A 2013 study by Brookings highlights the demographics of low-income, high-achieving students in the U.S., revealing that the majority are White and Asian, yet universities often overlook them due to race-based policies.

Portrait of Low-Income, High-Achieving Students: Whites-Asians Need Not Apply
Low-income, high-achieving students are those who score in the top 10% of SAT scores and come from families with income levels at or below $41,472. Slightly over two-thirds of these students are White, and 15% are Asian. The study’s authors estimate that there are between 25,000 and 35,000 of these students in the U.S.
Source: Brookings, March 31, 2013
Criteria Details
Family Income At or below $41,472
SAT Percentile Top 10%
Self-Reported High School GPA A- or higher
Estimated Number of Students 25,000 – 35,000
Racial Breakdown of Low-Income, High-Achieving Students
Race Percentage
White 69.4%
Asian 15.2%
Black (non-Hispanic) 5.7%
Hispanic 7.6%
Native American 0.7%
Other 1.4%

If universities were not rigging the system to exclude low-income, high-achieving White students, virtually all those positions should go to Whites and Asians based on merit.

Most of these students never go to top colleges, hobbled by income and race quotas, also known as "adversity scores." Universities make little effort to recruit them.

Here’s how Michigan is reverting to the same old racist practices.

The new gimmick is titled "adversity score." This bypasses both ability and merit to favor low-scoring non-Whites. The data is highly subjective and hidden from students and the general public. Criteria that fall along racial lines, such as a high crime rate, single mothers, and location, dominate the decision.

One can bet a poor White student from a rural district will get completely different treatment than a non-White inner-city student operating at a sixth-grade level. If one cannot pass the test, then one should not get the credit.

This "adversity score" nonsense is scored from 0 to 100, where 50 is average, over 50 is disadvantaged, and under 50 is privileged. This is beyond a joke.

This latest iteration of racial gerrymandering is succeeding beyond the liberal racists' wildest dreams:

Previous trends in admissions ... show an increase in economic (meaning non-White) and racial diversity.

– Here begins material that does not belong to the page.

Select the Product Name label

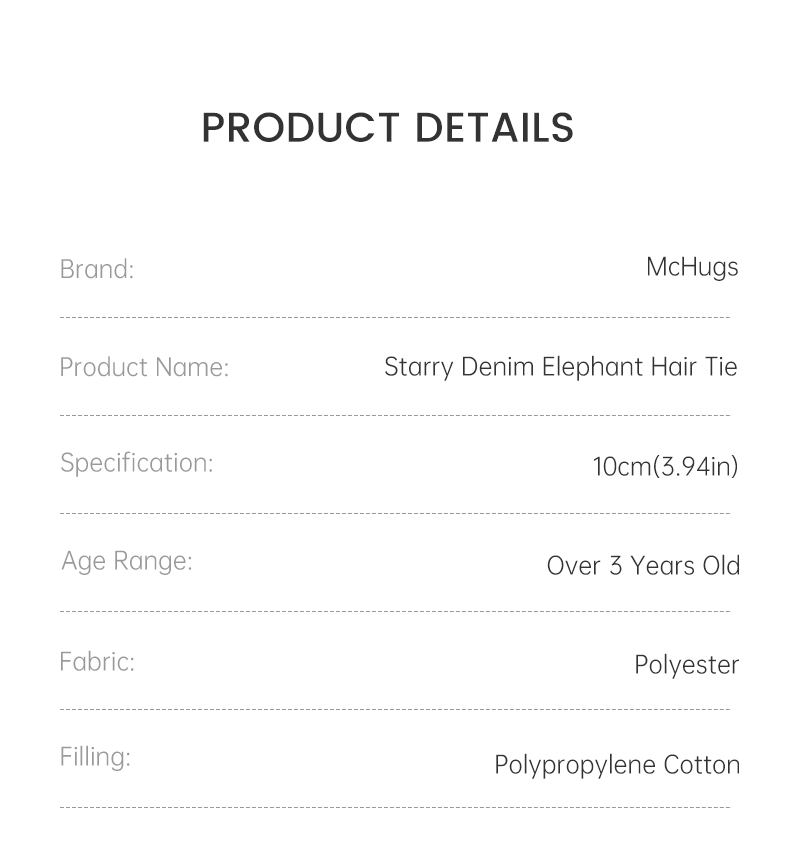coord(144,367)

According to an October report by Public Affairs, 2018 fall enrollment included a greater proportion of economic diversity and underrepresented students with a 14.8 percent increase in underrepresented minorities and a 6 percent increase in freshmen enrollment from those with incomes of $65,000 or less.

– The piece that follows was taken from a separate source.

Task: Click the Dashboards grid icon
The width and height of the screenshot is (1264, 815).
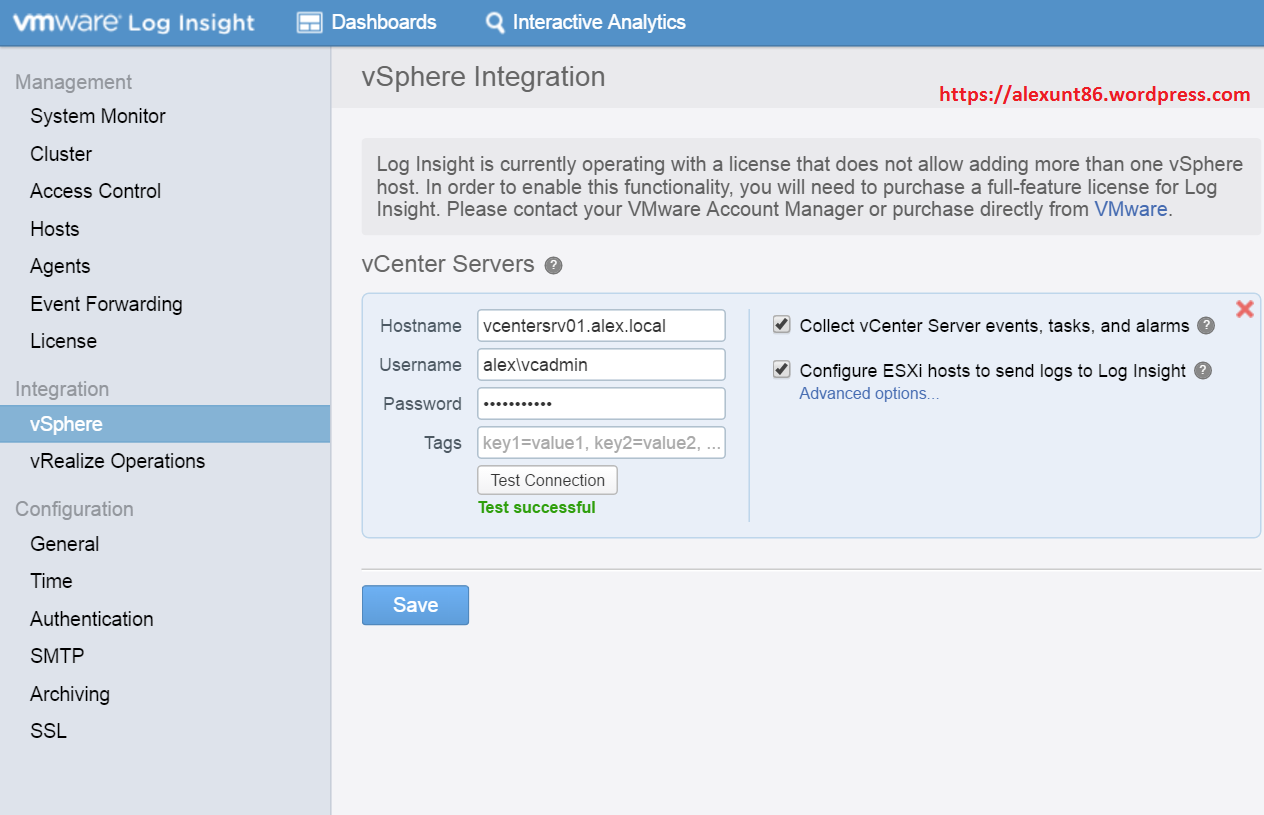Action: click(x=310, y=22)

Note: The Public Affairs report likely refers to University of Michigan data, given the context of Michigan in this article.

To quote The Harvard Crimson, March 25, 2013:

The new study, which has received widespread attention, suggests that the lack of higher education opportunities for high-achieving, low-income students is more acute than previously believed. "Colleges are missing the mark in looking more exclusively on race and not income and socioeconomic status..."

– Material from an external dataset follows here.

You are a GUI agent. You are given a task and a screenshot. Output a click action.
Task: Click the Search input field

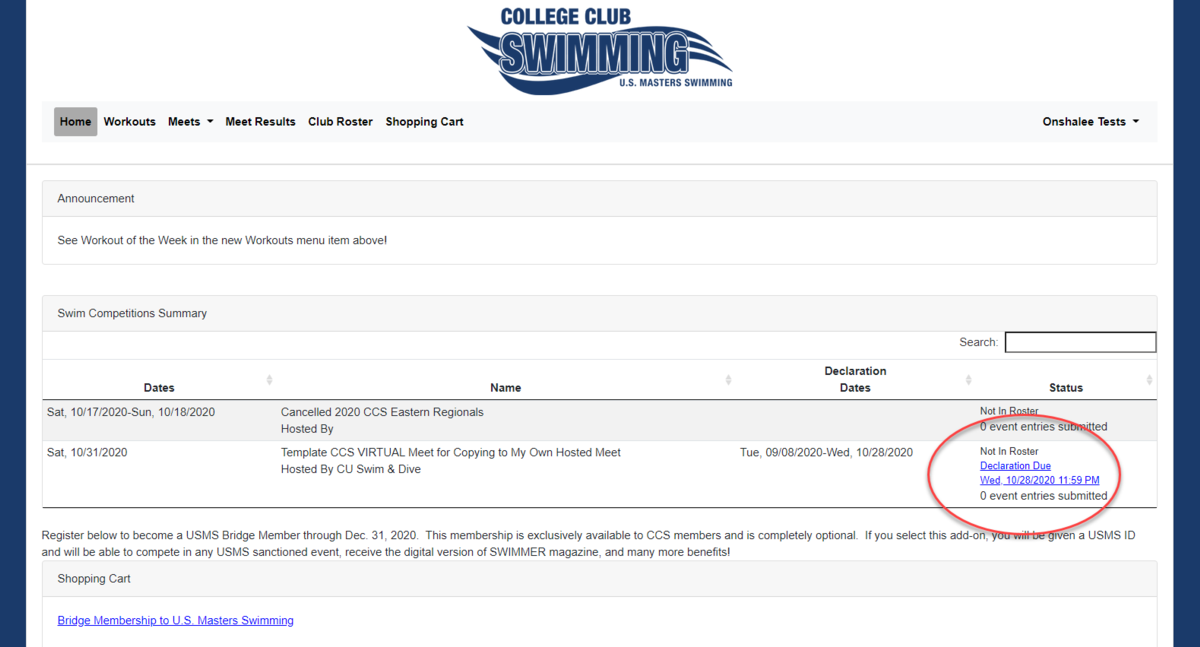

In 2023, the Supreme Court formally outlawed affirmative action racism. There have been arguments for years to use class, not race, in admissions. Going by class alone would greatly favor poor Whites, not the desired low-achieving non-Asian minorities.

The problem has always been that legacy students get preference. What is left is shifted towards non-Whites and international students. Colleges have pledged to ignore the Supreme Court prohibition against affirmative action racism, and without a doubt, this "adversity score" garbage will get around that prohibition.

Focusing entirely on race pandering, our ruling class divides the public and ignores class differences. Class is the actual source of income disparity. Critical race theory serves the ruling class by steering the conversation away from their power and privilege and onto manufactured identity groups.

From Encyclopedia Britannica on Postmodernism:

Postmodernism, also spelled post-modernism, in Western philosophy, a late 20th-century movement characterized by broad skepticism, subjectivism, or relativism; a general suspicion of reason; and an acute sensitivity to the role of ideology in asserting and maintaining political and economic power.

This post-modern mindset underpins the "adversity score" and similar policies, prioritizing subjective identity over objective merit, to the detriment of high-achieving, low-income White and Asian students.